%%

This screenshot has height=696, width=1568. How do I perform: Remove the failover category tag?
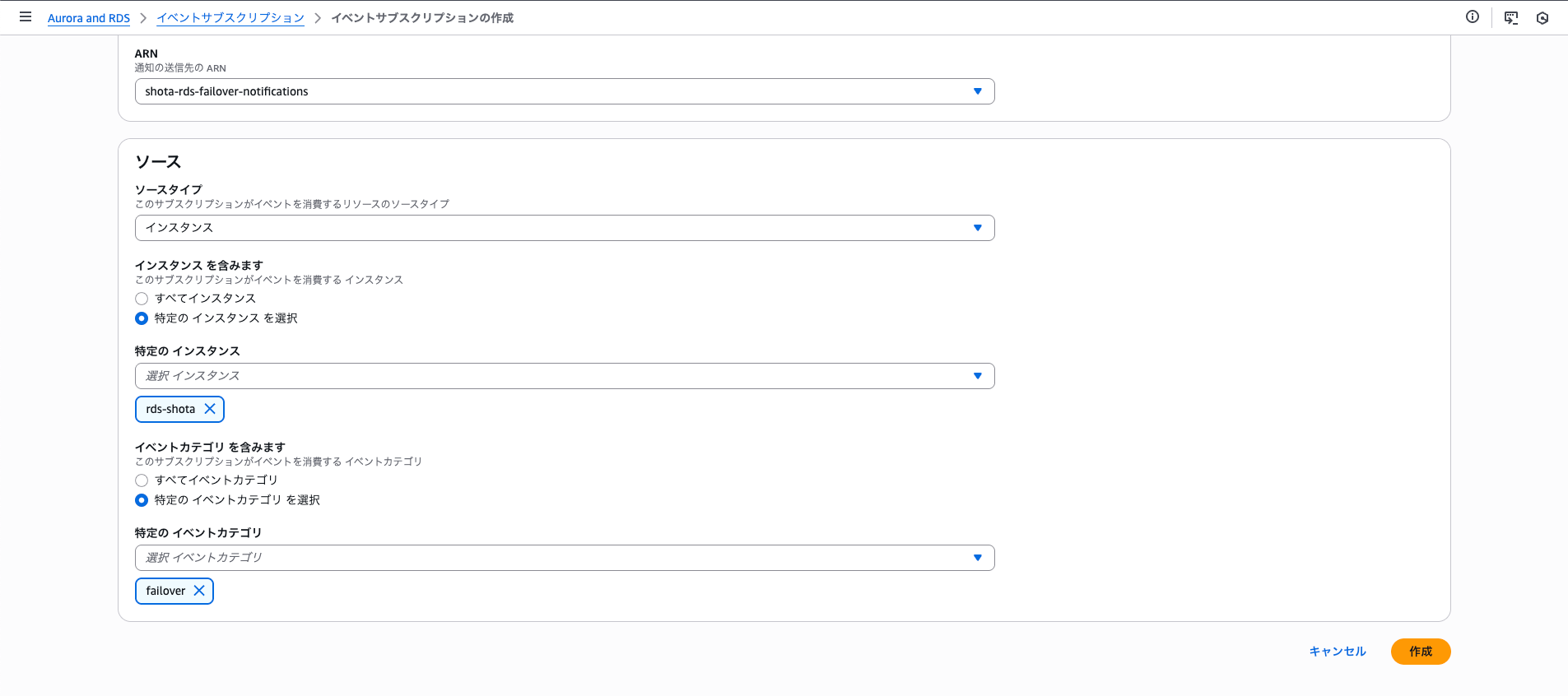pyautogui.click(x=199, y=591)
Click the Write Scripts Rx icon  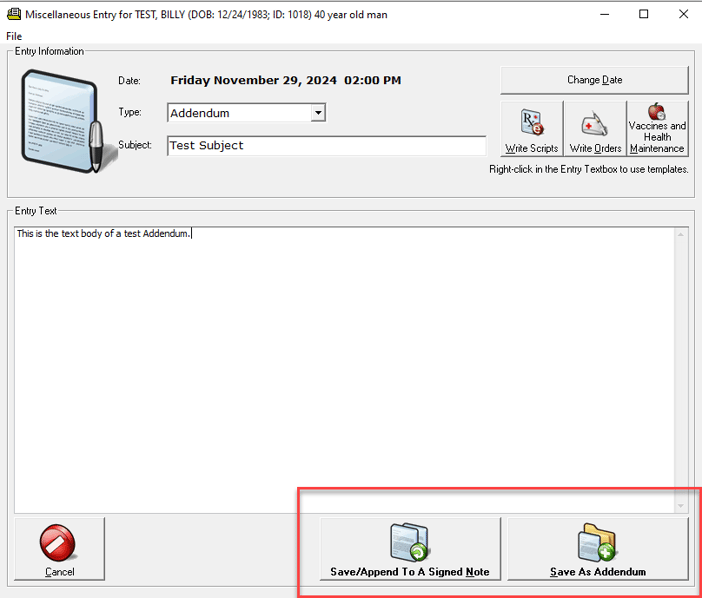pos(531,124)
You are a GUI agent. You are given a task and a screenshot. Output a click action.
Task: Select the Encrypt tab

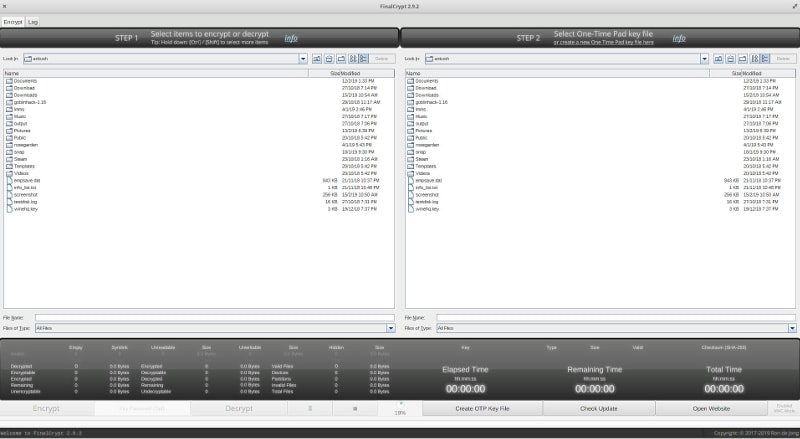pyautogui.click(x=12, y=21)
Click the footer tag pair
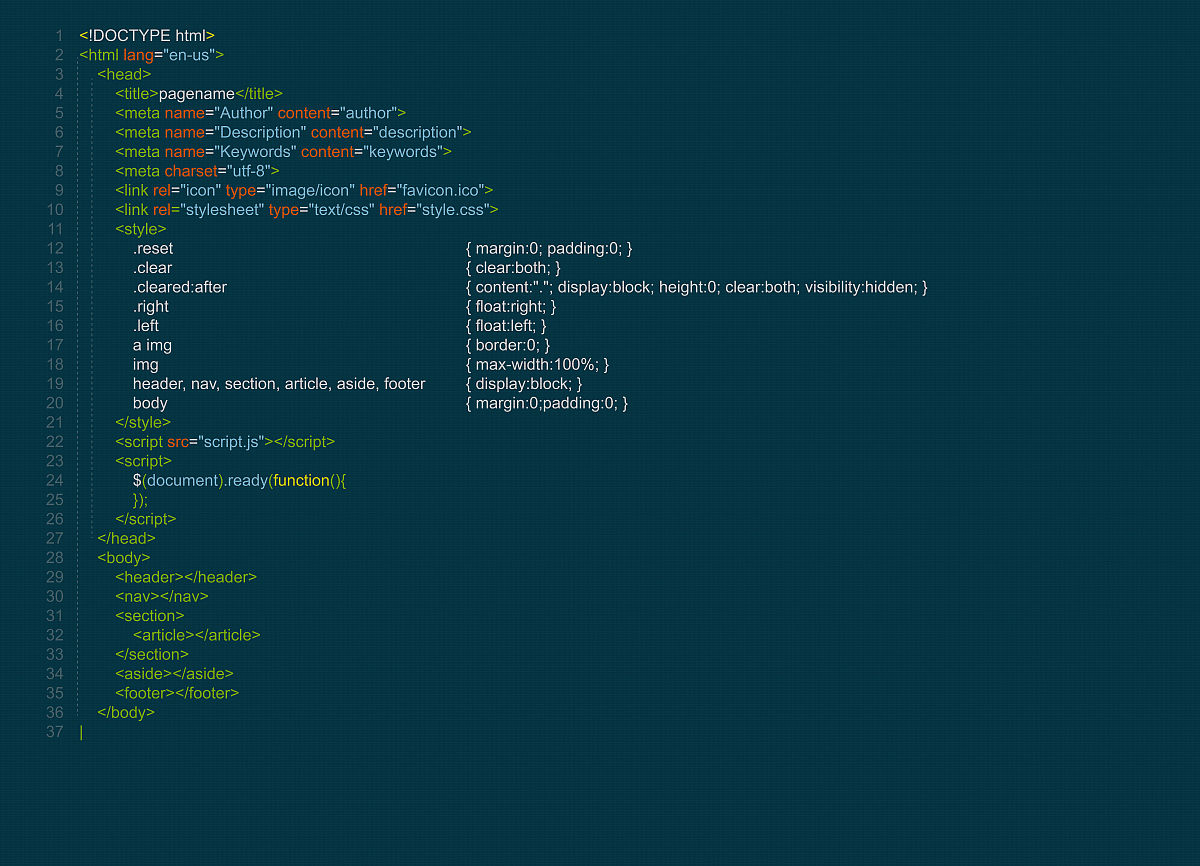 click(177, 693)
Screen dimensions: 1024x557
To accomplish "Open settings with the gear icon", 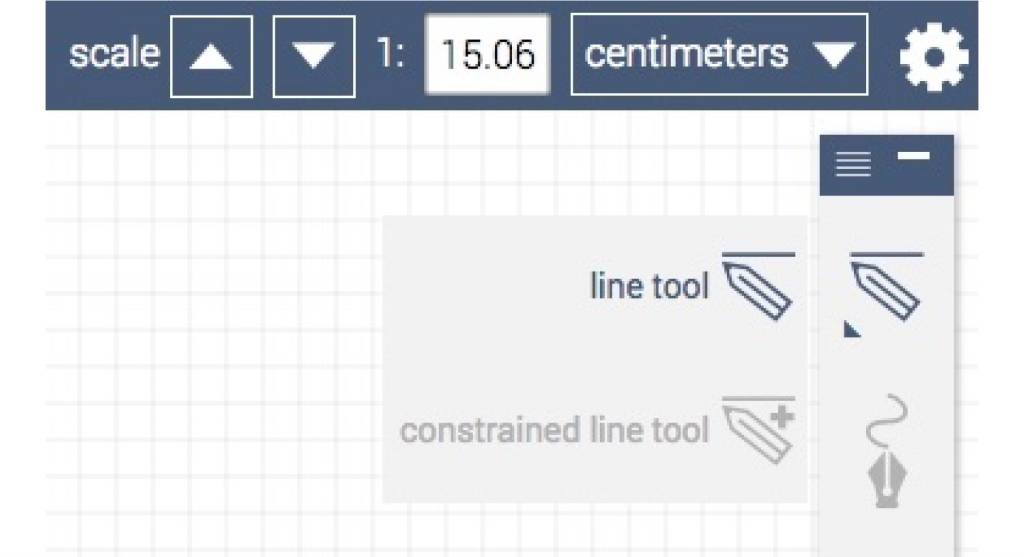I will pyautogui.click(x=934, y=57).
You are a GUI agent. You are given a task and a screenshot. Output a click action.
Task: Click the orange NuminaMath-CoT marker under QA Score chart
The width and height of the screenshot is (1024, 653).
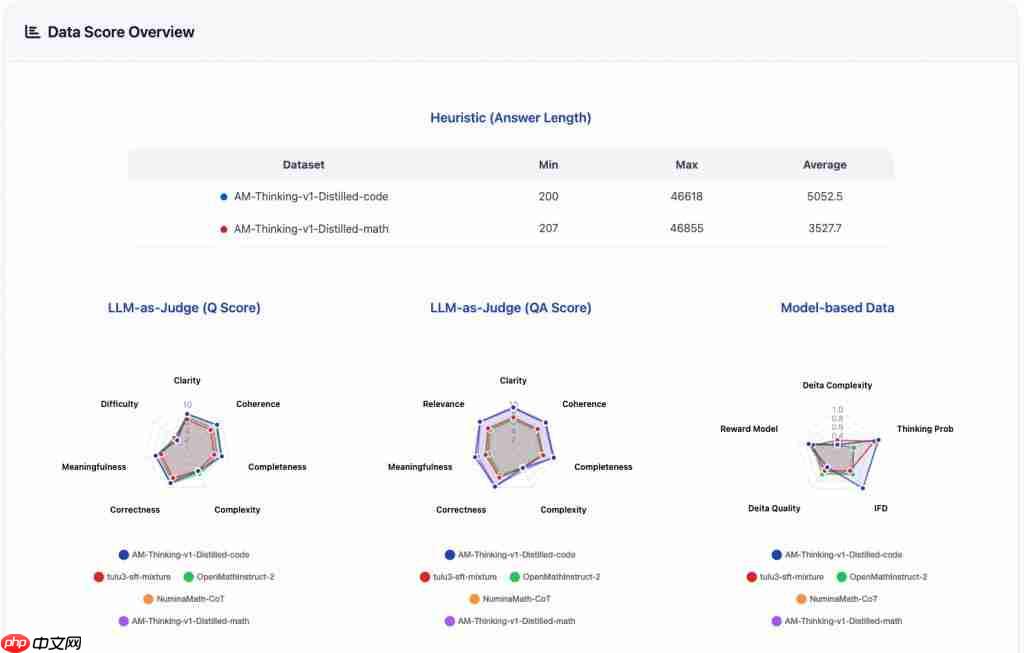(474, 599)
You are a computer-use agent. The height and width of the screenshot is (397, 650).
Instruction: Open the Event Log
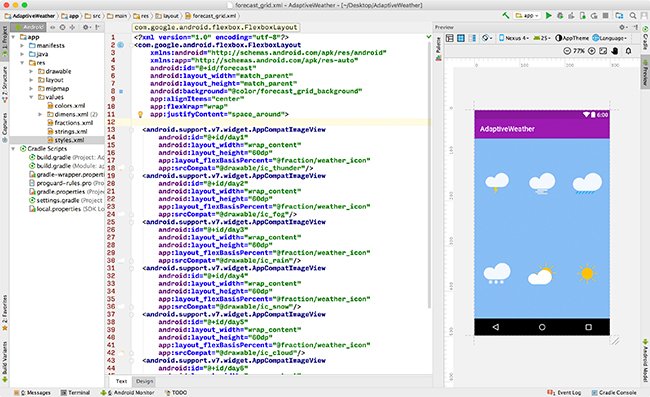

%%

> **Exercise goal**:
Everything from the line that contains "The width and" through the final line of the material should be returned exactly, except the pictures.

> **Solution**:
The width and height of the screenshot is (1024, 653).
(474, 599)
You are a computer-use agent. The height and width of the screenshot is (397, 650).
Instruction: Open the Event Log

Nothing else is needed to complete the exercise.